Segment Start: Task inputs

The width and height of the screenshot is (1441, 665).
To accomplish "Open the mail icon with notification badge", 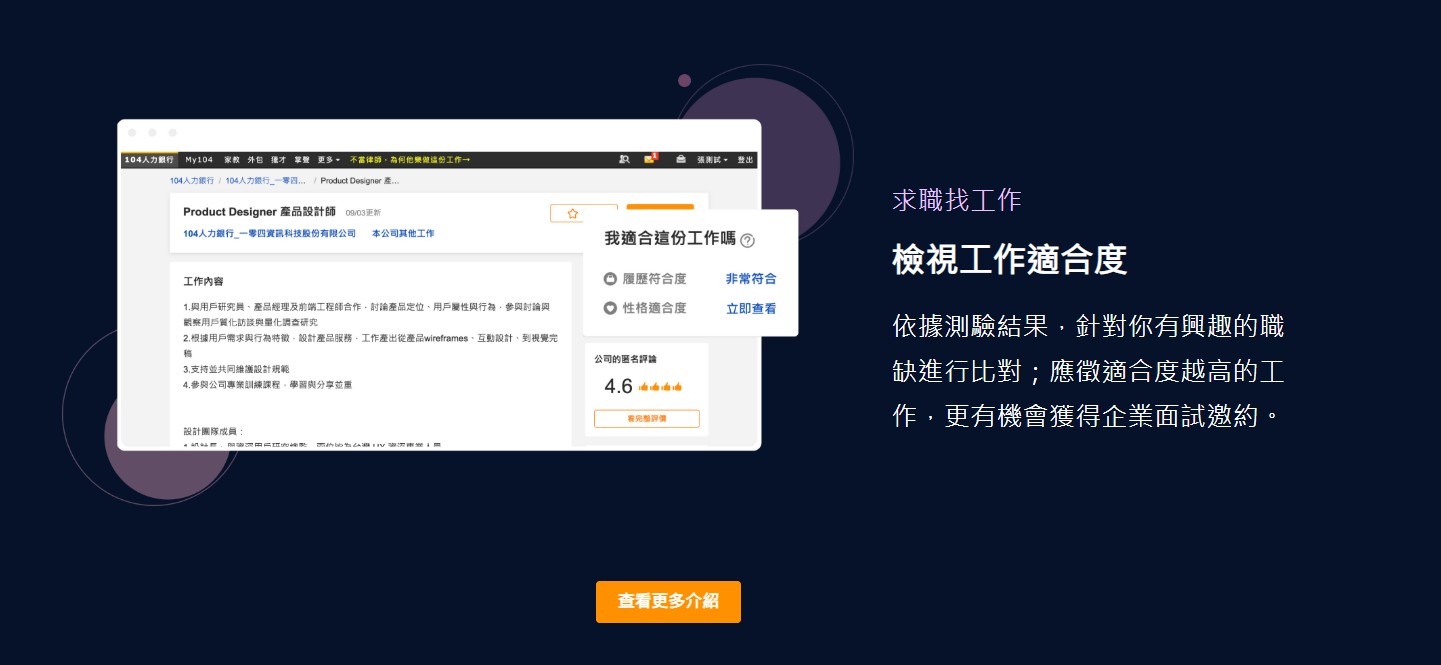I will click(650, 159).
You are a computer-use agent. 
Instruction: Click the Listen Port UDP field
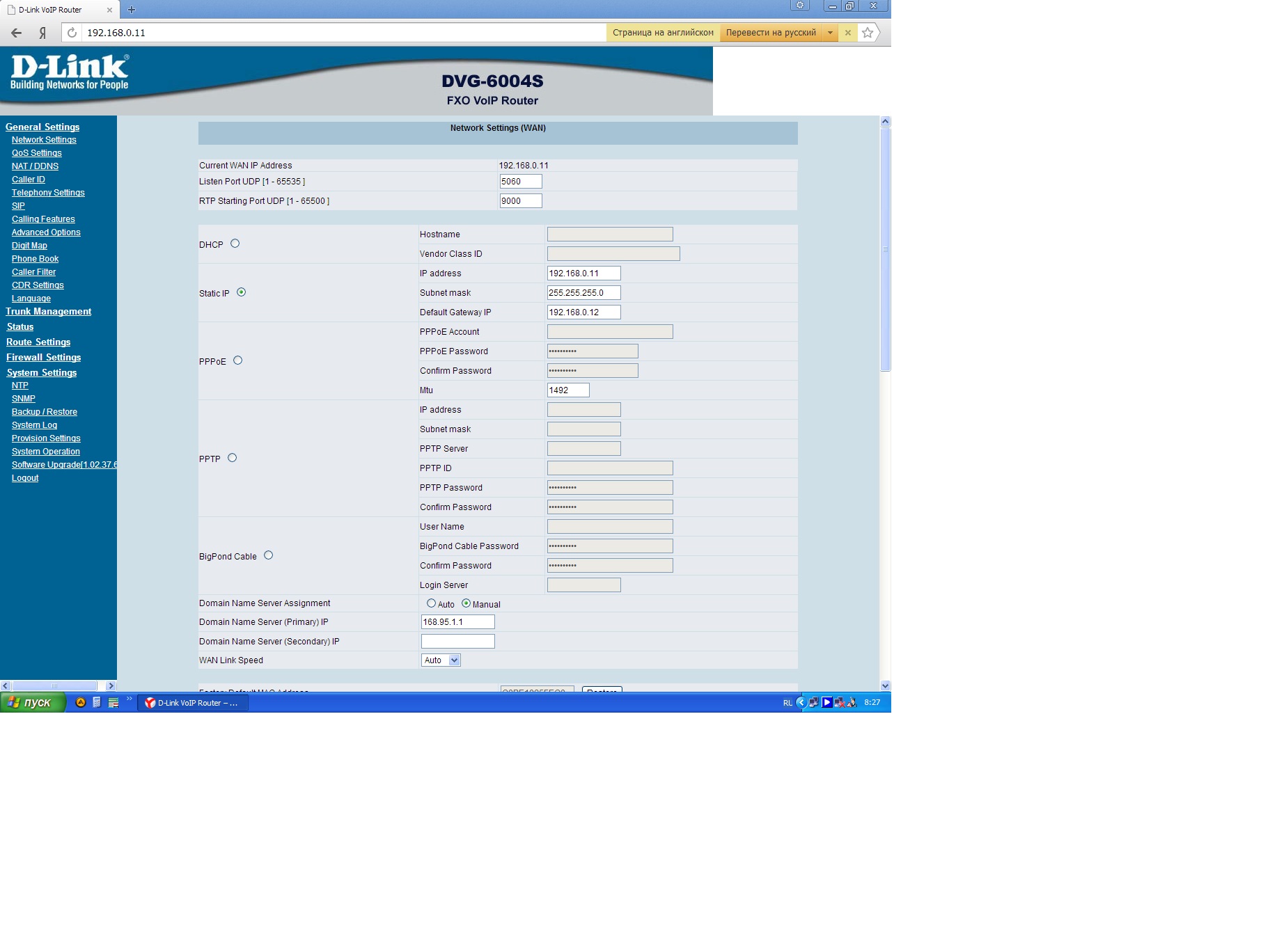[520, 182]
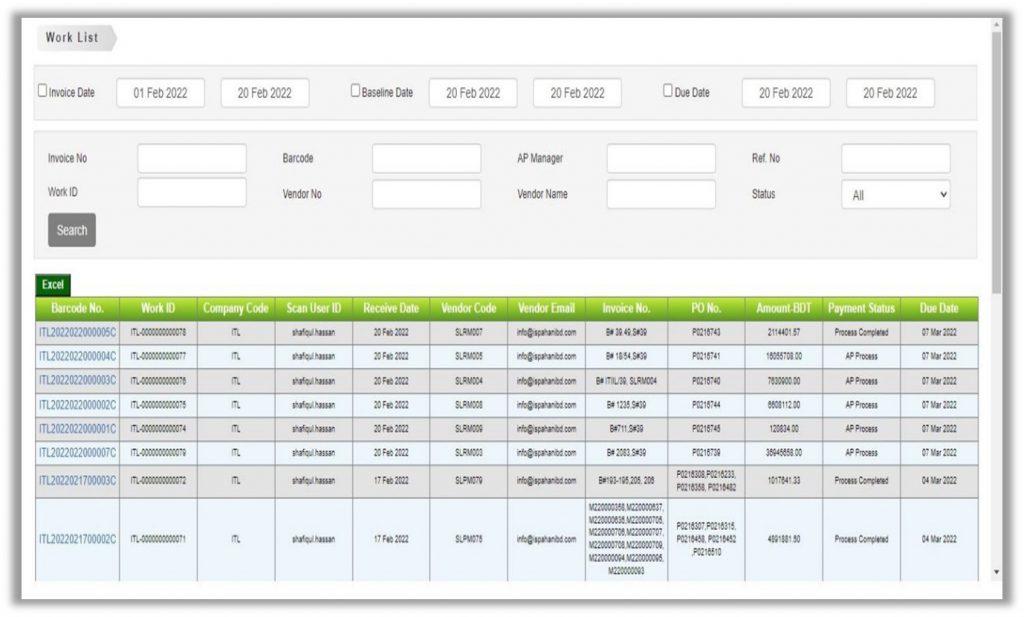
Task: Export the list with Excel button
Action: [x=53, y=285]
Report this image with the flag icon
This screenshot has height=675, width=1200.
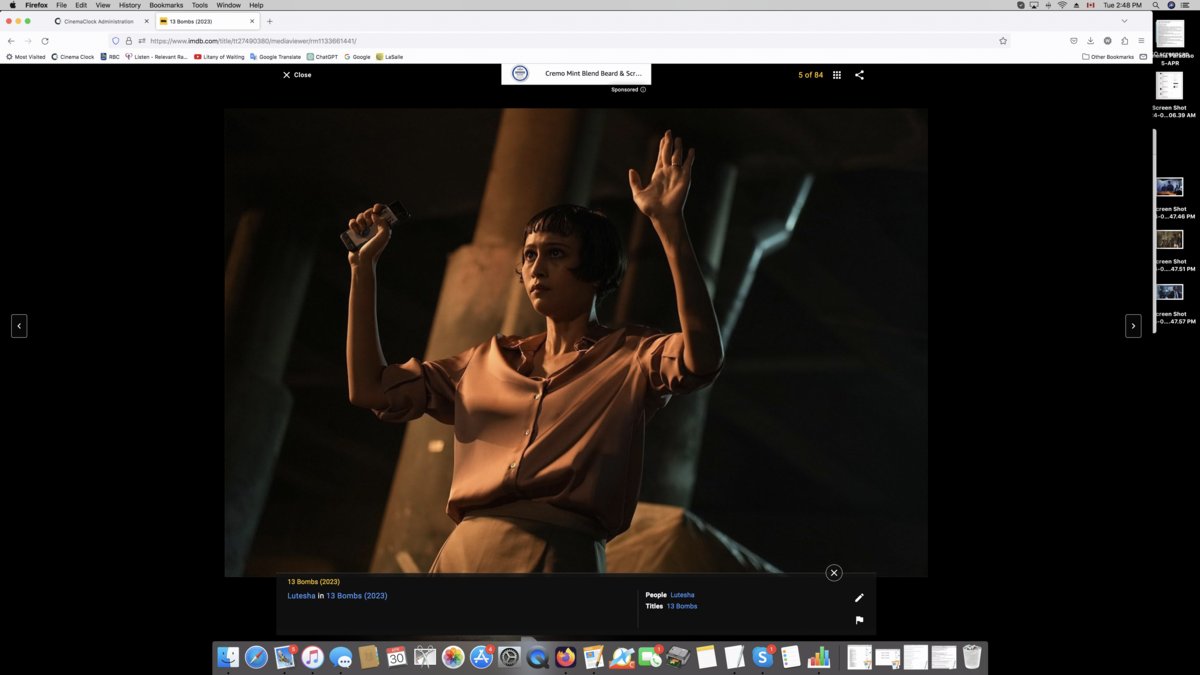click(x=858, y=620)
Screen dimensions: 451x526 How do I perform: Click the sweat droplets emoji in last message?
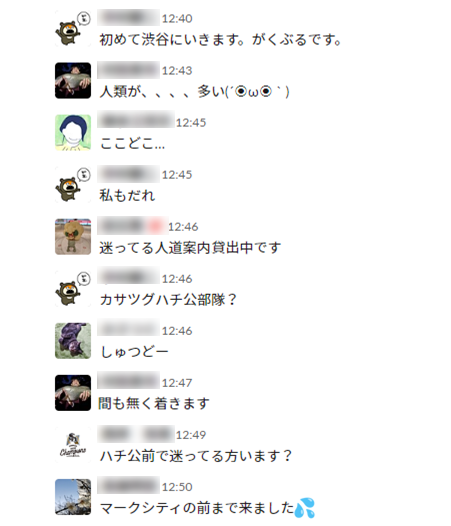(x=305, y=508)
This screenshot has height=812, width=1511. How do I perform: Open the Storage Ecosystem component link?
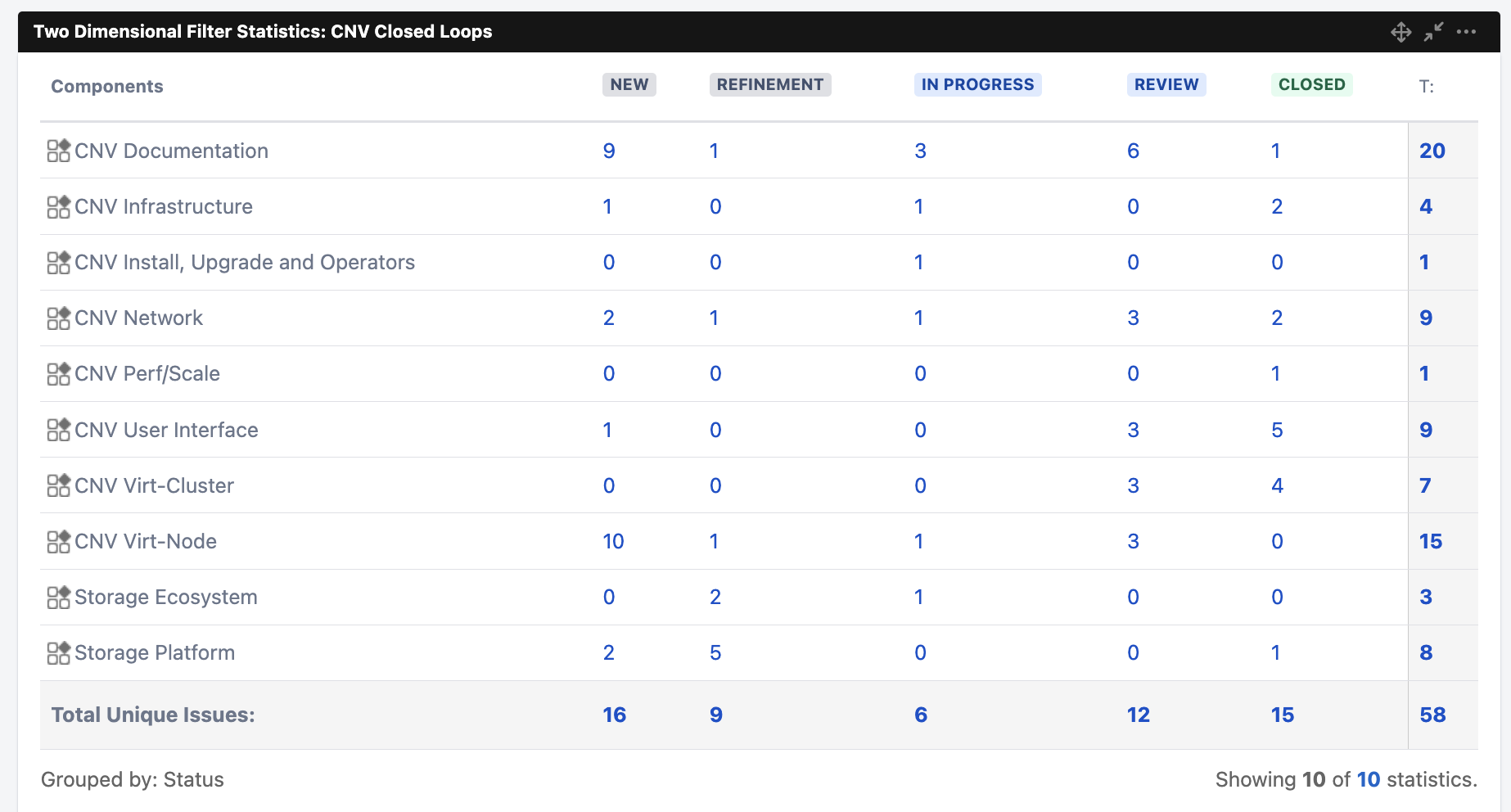click(x=166, y=598)
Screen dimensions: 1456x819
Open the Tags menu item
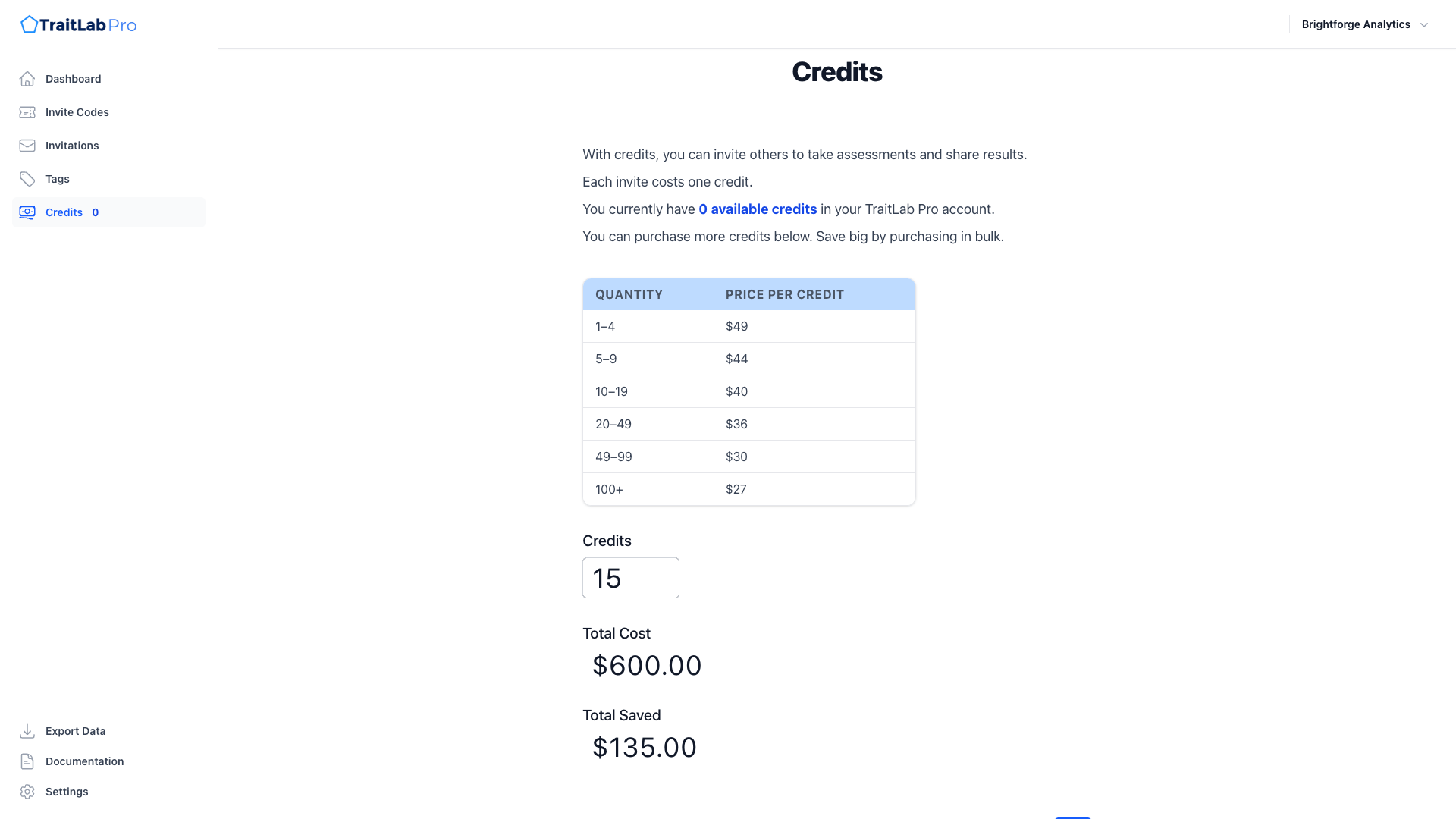click(58, 179)
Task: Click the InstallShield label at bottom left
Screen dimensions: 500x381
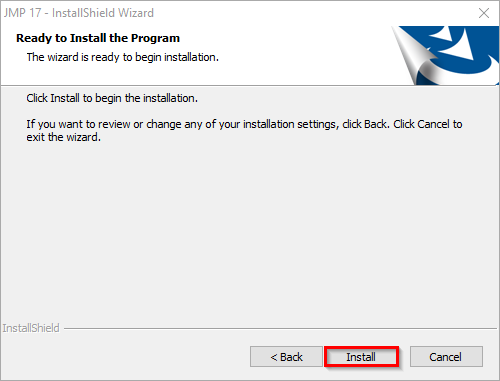Action: click(31, 328)
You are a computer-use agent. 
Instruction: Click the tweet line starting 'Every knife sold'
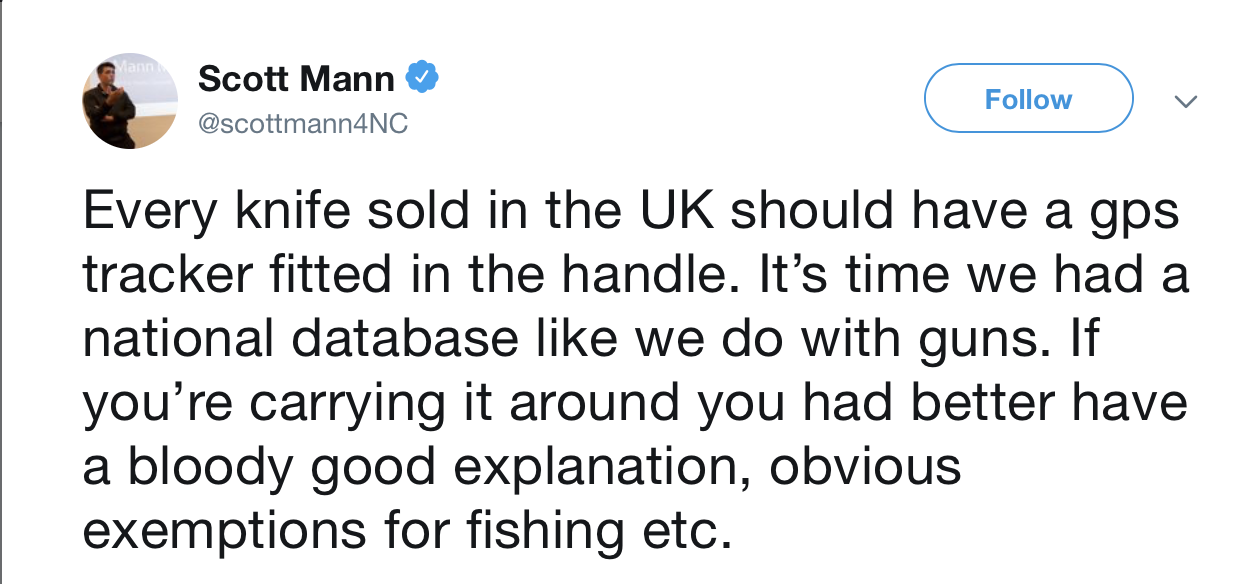(x=630, y=211)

Segment End: Task inputs

About this exercise
I would like you to set down the lines above, from the one containing "Report this image with the flag icon" to the final line, exactly as written and without pictures.

Solution
Report this image with the flag icon
This screenshot has height=675, width=1200.
click(x=858, y=620)
Screen dimensions: 451x526 How do I perform: Click the sweat droplets emoji in last message?
(x=305, y=508)
This screenshot has height=812, width=1511. How do I perform: Open the Storage Ecosystem component link?
click(x=166, y=598)
Screen dimensions: 1456x819
Open the Tags menu item
click(58, 179)
Task: Click the InstallShield label at bottom left
Screen dimensions: 500x381
Action: click(31, 328)
You are a computer-use agent. 
Instruction: Click the tweet line starting 'Every knife sold'
(x=630, y=211)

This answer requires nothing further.